Social Security Disability

Social Security Disability (SSD) are benefits available to those people who have worked at least five of the past 10 years and are now unable to work because of some disability. The first question is whether the individual has earned enough quarters to become eligible for SSD. The rules are somewhat complex, but usually we at Freeman & Freeman can ask the right questions and obtain the information to determine if you have earned enough credits to be eligible for SSD. Sometimes, we have you apply for SSD to determine if you are eligible. The amount you are paid if you are disabled is dependent on what you have paid in. Everyone gets paid a different amount. Sometimes the benefit is low enough where an individual receives both Supplemental Security Income (SSI) and SSD. Sometimes the benefit is high it also pays for any children under 18. If you have children 16 or under, it can also pay for the spouse. Along with SSD comes Medicare. Unfortunately, SSD does not pay from the month you become disabled. Rather, it begins to pay after you have been disabled five full months. You are not eligible for Medicare until 29 months have passed from the month you became disabled. These rules can be somewhat complex and we at Freeman & Freeman can explain how they will apply to you.

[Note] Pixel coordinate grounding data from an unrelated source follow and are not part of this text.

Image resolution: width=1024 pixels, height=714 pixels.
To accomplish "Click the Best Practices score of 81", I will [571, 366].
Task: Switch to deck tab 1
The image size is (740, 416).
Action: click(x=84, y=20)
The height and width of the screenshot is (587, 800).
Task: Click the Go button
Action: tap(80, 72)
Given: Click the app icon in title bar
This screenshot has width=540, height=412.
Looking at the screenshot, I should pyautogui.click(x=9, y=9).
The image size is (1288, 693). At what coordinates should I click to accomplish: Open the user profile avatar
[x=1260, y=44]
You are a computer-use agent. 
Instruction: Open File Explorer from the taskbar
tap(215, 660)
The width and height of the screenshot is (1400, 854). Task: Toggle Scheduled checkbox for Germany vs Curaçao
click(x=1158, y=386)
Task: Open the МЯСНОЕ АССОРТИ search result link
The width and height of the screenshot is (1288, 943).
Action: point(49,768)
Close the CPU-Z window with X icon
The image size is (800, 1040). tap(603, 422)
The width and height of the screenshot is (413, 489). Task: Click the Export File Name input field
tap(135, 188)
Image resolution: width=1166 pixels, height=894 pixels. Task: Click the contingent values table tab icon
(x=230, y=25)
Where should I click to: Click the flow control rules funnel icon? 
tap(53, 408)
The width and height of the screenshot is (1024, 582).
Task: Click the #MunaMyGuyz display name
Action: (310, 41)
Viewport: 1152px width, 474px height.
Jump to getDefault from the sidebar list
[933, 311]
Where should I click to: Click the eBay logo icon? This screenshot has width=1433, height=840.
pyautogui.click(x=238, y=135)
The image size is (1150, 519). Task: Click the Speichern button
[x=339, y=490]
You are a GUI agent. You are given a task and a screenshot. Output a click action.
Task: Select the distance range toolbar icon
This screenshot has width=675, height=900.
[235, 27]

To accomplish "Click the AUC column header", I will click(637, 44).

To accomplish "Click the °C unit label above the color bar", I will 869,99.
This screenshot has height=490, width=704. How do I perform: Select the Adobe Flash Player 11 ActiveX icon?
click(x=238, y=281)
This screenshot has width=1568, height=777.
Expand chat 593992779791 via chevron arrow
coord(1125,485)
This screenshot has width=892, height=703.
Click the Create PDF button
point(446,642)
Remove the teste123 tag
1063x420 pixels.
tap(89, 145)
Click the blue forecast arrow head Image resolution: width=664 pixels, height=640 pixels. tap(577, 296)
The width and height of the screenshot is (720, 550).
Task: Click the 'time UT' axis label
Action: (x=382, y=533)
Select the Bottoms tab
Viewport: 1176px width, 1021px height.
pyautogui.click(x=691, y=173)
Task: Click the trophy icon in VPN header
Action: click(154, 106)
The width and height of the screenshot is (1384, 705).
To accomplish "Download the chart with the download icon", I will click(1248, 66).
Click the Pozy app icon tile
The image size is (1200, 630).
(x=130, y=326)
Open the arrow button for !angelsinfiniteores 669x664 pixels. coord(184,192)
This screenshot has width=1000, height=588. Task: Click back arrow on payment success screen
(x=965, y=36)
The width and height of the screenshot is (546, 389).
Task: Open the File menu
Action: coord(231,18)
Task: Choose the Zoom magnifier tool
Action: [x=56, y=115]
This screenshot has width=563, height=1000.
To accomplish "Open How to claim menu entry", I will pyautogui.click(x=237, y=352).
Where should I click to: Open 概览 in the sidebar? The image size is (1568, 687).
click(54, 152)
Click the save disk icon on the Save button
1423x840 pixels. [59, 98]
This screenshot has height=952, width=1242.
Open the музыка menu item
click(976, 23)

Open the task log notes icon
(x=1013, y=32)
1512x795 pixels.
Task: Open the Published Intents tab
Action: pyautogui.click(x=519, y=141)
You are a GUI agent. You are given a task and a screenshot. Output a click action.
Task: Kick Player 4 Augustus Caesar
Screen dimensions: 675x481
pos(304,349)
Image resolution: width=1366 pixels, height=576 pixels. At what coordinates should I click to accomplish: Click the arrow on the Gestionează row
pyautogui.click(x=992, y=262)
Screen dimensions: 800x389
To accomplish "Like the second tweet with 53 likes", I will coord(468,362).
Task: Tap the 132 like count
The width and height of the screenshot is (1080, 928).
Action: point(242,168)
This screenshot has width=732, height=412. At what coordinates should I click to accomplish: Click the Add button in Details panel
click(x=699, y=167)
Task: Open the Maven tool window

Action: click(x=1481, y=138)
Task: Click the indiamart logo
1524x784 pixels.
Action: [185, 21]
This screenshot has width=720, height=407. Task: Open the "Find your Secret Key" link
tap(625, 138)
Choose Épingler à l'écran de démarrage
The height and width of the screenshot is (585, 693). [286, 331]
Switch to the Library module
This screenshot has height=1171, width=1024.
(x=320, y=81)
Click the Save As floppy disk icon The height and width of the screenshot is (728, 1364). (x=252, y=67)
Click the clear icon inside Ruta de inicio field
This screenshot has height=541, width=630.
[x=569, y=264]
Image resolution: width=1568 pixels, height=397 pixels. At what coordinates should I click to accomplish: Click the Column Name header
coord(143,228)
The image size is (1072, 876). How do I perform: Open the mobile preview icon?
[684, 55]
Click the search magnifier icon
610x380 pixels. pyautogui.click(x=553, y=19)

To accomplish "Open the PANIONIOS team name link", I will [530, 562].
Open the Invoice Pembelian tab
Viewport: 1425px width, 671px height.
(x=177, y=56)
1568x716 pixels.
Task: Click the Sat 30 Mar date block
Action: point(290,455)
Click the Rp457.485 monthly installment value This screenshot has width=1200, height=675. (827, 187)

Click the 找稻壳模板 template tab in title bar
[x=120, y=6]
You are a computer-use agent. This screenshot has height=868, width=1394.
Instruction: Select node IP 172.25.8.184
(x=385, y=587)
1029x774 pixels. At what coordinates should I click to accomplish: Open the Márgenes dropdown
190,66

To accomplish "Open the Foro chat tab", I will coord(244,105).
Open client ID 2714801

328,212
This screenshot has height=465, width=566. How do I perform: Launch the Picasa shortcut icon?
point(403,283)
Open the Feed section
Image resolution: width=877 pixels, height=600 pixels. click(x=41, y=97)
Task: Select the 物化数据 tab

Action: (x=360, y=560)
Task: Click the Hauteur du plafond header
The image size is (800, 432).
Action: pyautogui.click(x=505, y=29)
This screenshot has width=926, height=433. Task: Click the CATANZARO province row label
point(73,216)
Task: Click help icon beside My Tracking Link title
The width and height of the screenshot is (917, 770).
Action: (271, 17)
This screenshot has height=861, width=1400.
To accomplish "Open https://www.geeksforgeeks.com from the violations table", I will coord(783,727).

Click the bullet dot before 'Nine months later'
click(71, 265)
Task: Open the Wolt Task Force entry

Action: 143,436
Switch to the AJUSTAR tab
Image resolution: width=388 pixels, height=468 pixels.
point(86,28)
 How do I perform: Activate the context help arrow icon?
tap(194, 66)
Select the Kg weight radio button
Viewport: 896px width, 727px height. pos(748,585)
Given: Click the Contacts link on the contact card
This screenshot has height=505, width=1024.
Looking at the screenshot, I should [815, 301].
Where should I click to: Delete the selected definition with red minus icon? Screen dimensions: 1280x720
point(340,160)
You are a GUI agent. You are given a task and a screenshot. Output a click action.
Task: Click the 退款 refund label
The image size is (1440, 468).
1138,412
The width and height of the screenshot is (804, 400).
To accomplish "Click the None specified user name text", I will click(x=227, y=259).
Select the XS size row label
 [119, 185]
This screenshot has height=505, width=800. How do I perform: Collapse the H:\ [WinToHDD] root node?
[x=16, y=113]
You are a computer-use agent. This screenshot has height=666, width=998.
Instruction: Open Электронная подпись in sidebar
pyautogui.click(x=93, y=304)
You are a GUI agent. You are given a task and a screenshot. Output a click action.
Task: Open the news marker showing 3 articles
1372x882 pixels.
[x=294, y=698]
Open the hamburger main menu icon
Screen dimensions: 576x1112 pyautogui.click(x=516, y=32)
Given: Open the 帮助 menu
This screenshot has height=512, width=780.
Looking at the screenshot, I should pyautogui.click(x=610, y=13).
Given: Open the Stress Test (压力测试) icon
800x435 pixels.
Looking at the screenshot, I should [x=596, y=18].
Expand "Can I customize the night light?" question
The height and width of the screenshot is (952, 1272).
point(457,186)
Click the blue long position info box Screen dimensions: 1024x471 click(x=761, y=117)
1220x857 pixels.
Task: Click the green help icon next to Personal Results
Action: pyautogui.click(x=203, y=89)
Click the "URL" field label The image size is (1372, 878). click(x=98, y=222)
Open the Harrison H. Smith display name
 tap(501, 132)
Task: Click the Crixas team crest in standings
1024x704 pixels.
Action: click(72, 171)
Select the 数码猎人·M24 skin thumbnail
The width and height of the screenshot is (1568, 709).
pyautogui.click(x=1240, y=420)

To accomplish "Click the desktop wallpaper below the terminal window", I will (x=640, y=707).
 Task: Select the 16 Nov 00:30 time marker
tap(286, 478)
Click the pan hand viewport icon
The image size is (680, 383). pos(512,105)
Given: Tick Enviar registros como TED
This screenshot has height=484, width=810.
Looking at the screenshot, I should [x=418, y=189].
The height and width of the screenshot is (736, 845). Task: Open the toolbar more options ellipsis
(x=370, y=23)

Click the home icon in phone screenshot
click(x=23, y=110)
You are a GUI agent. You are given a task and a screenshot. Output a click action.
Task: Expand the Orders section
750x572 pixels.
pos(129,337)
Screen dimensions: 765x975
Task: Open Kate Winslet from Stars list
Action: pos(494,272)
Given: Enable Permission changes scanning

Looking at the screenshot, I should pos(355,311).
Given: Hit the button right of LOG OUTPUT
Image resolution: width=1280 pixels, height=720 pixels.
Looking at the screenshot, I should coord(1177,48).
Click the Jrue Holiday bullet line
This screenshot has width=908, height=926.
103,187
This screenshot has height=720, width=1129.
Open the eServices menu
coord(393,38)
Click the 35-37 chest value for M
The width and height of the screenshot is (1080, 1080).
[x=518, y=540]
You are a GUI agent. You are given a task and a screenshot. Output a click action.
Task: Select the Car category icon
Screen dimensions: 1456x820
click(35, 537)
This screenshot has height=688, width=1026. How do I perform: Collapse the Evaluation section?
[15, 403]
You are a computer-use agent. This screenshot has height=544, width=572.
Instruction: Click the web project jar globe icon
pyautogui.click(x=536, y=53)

In order to be eligible for SSD, you have to be disabled. The rules for being disabled are somewhat complex and are discussed throughout this website. The rules are essentially the following. You have to either not be working at all or if you are working, making under approximately $1000 gross income per month. You must have a physical or mental condition that limits your ability to work. Depending on your age, you may have to prove that you are unable to work full-time or unable to work at all. If you are 50 or over, you may only have to prove you are unable to do the kind of work you have done in the past 15 years. The Social Security Administration looks at your education, your work history and your age in determining whether you are disabled.

As mentioned above, both physical and mental disabilities can qualify you. Mental disabilities can include bipolar disorder, anxiety, depression, panic disorder, PTSD (posttraumatic stress disorder) and other mental illnesses. You do not have to be “crazy” as it were. You simply have to have a mental illness that affects your ability to get along with other people, concentrate, and or remember how to do things. The kinds of physical disabilities that can qualify you for disability are limitless. Typically they are pain in the back, pain in the neck, pain in the legs, diabetic neuropathy, migraines, seizures, heart disease, and breathing problems such as COPD and emphysema. It can include such illnesses as AIDS and HIV.

As discussed elsewhere, in order to apply for SSD, it is best to go online at the website known as and follow the links to disability. We at Freeman & Freeman are more than happy to help you apply for SSD. There is both an application which asks for personal information and then a report which gives the Social Security Administration information about your education, work history and medical treatment. Typically, we also advise you apply for SSI, which must be done by phone or in person. You can apply for that by calling 1-800-772-1213 and setting up either a phone appointment or face-to-face appointment to complete the application. We recommend that you do that after you have applied for the SSD. If you wish to apply for SSD without our assistance, it can be done by phone if you do not have Internet access. You can obtain Internet access typically at the public library. Because of time constraints, typically we are not able to assist with the SSI application unless a claimant is either illiterate or has difficulty is in functioning on a day-to-day basis because of low intelligence.